ABOUT THIS TASK: Report every line of the records below that includes the string "Switch".

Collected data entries
+--

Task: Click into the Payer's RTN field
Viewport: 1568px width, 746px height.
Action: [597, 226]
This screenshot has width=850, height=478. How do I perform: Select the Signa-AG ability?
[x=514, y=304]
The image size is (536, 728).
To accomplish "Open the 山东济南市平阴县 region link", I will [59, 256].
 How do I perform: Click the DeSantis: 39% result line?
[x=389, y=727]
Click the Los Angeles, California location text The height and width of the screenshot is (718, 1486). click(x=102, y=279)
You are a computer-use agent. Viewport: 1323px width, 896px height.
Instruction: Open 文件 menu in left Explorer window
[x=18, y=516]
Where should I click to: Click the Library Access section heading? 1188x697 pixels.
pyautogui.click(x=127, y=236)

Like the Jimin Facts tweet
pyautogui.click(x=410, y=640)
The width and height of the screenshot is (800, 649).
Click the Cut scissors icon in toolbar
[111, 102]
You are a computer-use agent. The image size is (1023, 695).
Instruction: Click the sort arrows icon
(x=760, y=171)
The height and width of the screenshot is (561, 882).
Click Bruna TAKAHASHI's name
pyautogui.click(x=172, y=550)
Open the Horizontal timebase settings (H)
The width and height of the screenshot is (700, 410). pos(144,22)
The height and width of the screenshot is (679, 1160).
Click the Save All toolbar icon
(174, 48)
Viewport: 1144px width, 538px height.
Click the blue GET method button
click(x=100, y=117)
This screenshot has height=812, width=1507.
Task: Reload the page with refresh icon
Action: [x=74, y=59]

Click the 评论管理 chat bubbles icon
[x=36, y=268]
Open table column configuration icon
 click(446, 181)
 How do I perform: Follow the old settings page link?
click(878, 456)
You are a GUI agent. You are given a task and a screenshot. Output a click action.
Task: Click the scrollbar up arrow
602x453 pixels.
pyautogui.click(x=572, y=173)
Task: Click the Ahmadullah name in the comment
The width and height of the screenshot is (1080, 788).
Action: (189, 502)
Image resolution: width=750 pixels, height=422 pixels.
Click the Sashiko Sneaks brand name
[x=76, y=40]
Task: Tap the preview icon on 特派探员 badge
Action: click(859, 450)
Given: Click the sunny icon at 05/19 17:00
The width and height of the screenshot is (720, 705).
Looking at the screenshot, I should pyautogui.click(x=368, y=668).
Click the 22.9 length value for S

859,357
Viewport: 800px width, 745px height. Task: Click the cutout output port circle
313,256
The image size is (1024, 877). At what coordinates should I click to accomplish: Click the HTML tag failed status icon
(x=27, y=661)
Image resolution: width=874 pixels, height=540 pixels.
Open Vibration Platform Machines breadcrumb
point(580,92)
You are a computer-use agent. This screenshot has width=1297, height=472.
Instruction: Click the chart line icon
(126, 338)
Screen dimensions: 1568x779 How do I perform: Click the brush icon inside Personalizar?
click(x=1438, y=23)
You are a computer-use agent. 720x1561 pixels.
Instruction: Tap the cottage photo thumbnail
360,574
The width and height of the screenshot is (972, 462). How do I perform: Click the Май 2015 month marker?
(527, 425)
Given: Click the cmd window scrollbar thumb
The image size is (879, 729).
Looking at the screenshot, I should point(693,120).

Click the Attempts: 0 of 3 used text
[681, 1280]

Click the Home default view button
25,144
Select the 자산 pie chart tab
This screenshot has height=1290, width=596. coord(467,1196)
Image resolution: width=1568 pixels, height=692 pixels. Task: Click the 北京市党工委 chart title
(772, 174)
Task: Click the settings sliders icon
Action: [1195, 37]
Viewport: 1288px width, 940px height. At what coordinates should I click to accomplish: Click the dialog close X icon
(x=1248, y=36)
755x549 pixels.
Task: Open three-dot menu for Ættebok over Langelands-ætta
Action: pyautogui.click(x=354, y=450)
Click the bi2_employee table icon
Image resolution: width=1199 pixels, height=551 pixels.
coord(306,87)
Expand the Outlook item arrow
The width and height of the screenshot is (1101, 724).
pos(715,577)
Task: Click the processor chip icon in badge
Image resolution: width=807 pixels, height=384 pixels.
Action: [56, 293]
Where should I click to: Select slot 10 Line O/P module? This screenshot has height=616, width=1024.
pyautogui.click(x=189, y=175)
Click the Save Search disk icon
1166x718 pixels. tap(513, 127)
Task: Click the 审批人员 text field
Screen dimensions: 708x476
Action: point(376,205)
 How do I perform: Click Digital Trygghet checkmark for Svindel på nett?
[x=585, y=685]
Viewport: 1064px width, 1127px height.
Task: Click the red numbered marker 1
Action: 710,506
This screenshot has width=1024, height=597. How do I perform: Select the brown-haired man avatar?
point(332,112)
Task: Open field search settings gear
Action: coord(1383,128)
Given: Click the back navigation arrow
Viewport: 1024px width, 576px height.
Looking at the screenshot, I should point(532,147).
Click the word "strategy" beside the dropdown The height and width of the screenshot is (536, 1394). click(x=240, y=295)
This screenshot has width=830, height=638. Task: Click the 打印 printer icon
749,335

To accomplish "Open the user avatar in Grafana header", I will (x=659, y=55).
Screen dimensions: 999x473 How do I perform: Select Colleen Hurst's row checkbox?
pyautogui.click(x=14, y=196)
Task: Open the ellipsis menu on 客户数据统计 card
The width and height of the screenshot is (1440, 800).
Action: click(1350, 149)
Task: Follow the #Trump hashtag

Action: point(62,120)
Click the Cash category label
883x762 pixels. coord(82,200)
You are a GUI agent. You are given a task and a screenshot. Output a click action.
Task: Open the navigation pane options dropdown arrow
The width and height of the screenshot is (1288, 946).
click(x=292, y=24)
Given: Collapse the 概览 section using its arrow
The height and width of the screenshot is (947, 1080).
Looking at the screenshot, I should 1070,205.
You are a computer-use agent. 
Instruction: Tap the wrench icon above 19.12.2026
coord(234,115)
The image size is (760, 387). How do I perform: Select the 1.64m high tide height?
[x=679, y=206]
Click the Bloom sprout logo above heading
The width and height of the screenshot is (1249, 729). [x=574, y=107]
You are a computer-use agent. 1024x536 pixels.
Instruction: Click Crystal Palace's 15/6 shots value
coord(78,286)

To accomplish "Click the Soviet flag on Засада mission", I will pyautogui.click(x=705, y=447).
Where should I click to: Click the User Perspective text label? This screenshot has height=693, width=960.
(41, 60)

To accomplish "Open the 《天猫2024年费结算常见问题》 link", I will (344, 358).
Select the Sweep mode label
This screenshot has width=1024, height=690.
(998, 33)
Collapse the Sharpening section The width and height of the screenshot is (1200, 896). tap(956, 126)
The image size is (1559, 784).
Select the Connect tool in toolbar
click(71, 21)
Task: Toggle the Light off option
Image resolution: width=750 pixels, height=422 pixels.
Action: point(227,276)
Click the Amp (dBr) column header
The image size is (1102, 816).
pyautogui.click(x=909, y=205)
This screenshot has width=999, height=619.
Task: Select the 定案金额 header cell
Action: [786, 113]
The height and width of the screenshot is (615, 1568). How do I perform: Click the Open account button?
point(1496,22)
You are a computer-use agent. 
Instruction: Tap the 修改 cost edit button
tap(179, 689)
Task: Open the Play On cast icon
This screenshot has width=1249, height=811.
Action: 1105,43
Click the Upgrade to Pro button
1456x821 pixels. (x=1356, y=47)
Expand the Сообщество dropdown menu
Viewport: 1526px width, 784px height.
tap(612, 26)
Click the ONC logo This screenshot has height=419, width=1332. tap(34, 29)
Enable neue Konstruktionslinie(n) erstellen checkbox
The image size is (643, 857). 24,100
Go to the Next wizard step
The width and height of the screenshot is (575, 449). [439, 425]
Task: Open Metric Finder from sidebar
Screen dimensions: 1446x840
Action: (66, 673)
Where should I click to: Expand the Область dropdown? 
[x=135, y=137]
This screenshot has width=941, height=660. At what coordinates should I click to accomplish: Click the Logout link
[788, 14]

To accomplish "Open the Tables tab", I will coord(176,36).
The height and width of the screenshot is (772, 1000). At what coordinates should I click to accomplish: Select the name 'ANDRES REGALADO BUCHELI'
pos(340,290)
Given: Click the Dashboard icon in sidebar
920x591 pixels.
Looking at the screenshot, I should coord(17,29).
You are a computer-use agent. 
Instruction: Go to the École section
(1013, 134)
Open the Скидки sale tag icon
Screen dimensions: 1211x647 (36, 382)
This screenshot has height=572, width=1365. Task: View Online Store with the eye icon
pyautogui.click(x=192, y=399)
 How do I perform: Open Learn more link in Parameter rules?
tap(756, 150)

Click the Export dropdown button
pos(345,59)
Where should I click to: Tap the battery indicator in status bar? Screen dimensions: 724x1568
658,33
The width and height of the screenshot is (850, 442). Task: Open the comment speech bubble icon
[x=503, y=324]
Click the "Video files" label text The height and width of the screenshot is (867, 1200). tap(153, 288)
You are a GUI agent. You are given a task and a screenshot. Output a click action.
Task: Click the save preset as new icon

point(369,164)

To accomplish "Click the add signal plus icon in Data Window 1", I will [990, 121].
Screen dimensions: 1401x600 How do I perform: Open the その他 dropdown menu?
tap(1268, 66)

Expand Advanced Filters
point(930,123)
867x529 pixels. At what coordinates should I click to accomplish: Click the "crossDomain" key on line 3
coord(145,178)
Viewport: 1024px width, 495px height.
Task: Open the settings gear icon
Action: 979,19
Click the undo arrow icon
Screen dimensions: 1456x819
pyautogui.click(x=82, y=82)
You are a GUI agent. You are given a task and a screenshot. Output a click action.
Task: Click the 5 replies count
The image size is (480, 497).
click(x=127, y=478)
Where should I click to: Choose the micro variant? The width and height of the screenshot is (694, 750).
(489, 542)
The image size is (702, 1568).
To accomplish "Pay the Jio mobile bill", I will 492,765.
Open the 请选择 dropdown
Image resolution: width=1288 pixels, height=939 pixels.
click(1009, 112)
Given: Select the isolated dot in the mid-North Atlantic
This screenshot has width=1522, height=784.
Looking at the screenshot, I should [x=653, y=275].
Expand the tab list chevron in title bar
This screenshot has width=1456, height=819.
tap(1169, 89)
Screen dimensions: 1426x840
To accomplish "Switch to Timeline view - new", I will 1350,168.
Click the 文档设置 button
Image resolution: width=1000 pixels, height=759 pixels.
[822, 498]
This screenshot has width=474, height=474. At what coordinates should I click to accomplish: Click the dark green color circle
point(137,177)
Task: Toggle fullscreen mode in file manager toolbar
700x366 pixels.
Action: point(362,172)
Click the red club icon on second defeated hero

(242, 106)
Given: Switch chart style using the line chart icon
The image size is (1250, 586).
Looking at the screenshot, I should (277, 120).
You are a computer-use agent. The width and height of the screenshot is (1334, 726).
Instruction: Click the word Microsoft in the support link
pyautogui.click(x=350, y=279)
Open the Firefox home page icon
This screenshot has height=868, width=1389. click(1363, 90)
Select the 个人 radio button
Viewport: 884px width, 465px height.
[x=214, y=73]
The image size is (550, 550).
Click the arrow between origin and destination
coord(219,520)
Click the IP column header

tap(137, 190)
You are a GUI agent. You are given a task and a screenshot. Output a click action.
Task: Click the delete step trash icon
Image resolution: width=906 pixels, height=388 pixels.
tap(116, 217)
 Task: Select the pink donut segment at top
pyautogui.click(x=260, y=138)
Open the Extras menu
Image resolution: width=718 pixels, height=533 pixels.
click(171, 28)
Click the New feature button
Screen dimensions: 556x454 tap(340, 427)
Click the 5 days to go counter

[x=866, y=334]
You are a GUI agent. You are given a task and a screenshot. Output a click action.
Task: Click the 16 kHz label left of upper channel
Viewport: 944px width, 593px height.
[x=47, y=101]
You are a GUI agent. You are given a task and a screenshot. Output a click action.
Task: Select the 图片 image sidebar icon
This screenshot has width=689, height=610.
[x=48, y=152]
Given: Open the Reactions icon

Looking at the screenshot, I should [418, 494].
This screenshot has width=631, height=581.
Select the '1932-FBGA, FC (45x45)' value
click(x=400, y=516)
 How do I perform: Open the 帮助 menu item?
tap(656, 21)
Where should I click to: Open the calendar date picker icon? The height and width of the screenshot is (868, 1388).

+--

EXERCISE RESULT:
To accomplish "Switch to Timeline view - new", I will 1350,168.
Given: Switch chart style using the line chart icon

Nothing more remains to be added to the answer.